International Perspectives on Employer-Provided Healthcare benefits

International Perspectives on Employer-Provided Healthcare benefits August 12, 2013

Yeah, my post titles are pretty lame. But I was thinking about the fact that employer-sponsored insurance is part of the problem with healthcare — in large part because I think that employers ultimately have to offer one-size-fits-all plans (for national employers, for consistency among their locations, and for small employers, because they simply are too small to offer multiple plans and make arrangements with multiple providers) and the solution to high healthcare costs has to come from, let’s say, small start-ups, a hospital/provider system offering prepaid care (yeah, I’m still working on reading and digesting my latest library book The Rise and Fall of the HMO) or an insurance company creating a limited network of hospitals that actually care about limiting their prices. And employers are trying to bring about a price-awareness on the part of their employees, but there’s a difference between looking at the employer’s health insurance options once a year at open enrollment, and doing one’s own comparison-shopping.

So, anyway, the other statement that’s bandied about is that the Democrats want ObamaCare to fail, in order to pave the way for single-payer. So I thought I’d run through the single-payer and other universal healthcare systems that I know of, and how private insurance fits in.

Canada: their single-payer system is unique in that it prohibits private provision of those benefits which are provided through the single-payer system. In other words, if the waiting limit for an MRI isn’t acceptable, you can’t just pay out of pocket. In practice, the upper-middle-class goes to the U.S. What’s more, there is actually a significant prevalence of employer-sponsored healthcare, because the single payers system doesn’t cover everything. Private healthcare covers drugs, dental, upgrades from ward to semi-private or private hospital rooms, certain types of therapists, and coverage out-of-country, either for emergencies only or more broadly.
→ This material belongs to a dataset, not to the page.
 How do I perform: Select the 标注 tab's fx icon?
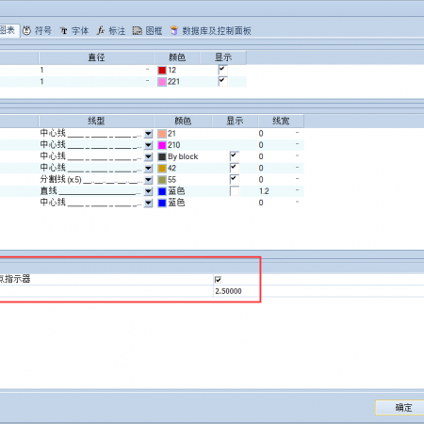101,30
The UK: single-payer does cover pretty much everything, except dental (or maybe only limted dental). But a strong private market exists, which covers all those services that the NHS covers only with waiting lists or not at all, and allows access to private clinics. To encourage insureds to use NHS hospitals for routine situations (e.g., broken arm), the insurance will pay a daily rate when using NHS rather than a private hospital. Employers generally (this is going from memory) provide health insurance for employees only (not for families) and for “exempt”/managerial employees (because, unlike the U.S., there is no requirement that employers provide equal healthcare benefits for all employees). So, as much as bloggers such as Wesley J Smith share stories of NHS problems, the upper middle class is insulated from this.
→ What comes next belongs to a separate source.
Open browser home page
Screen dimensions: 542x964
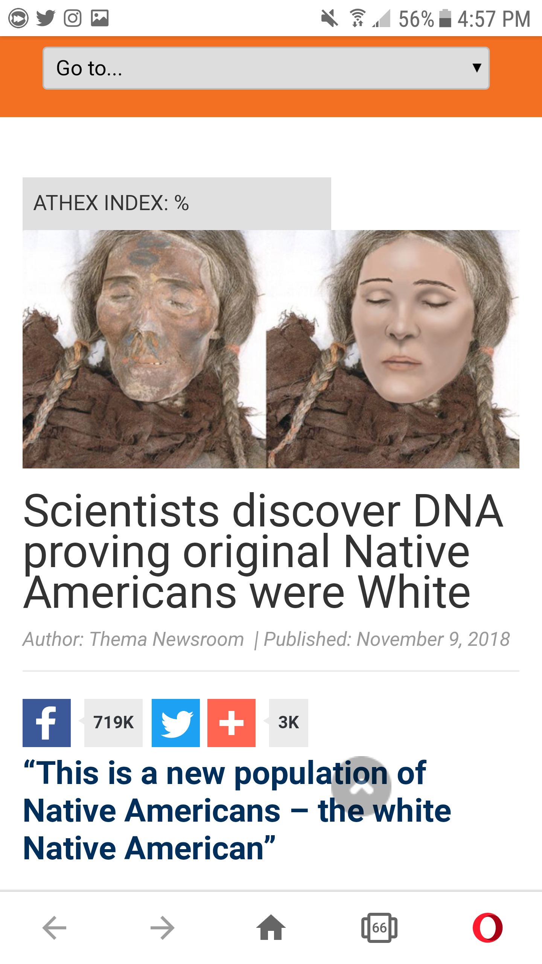pos(271,927)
Germany: health insurance is provided through quasi-public entities called Krankenkassen, which are based on regional and industry lines. Employees and employers contribute an equal percentage of pay (up to a ceiling, like the Social Security wage base, only lower), which covers the entire family, including any non-employed spouse. But a private market does exist: if you earn more than (going from memory, again) about 50K, you can opt-out of the public system and buy health insurance on the private market, which gains you access to a higher tier of providers (the more senior doctors at a hospital, for instance) and access to private rooms instead of 3-bedded rooms. To discourage opting-out, once you do so, there are restrictions on whether or how you can get back into the public system. But opting out of the public system is an entirely private manner, with no role for employers at all.

Switzerland: their system is pretty simple, a mandate to purchase a health insurance plan which means certain basic criteria, and subsidies for the low income. It would be interesting to look at the history of this mandate and their system in general, because employers simply are not a part of the equation, where, in contrast, employers are in fact required to provide pension benefits for their employees.

Mexico (and Central America): healthcare is free! free! free! but considered to be very poor quality. (As in, Mexicans sneak across the border to receive healthcare from American hospitals, with no intention of paying, due to our requirements that hospitals provide care to all who walk into their doors.) So the middle-class/upper-middle class will purchase health insurance (or receive it through their employers) which buys them access to a completely different set of providers, private hospitals, etc.

(Another post which seems not to go anywhere — but my hope is to tie these last couple posts together later on!)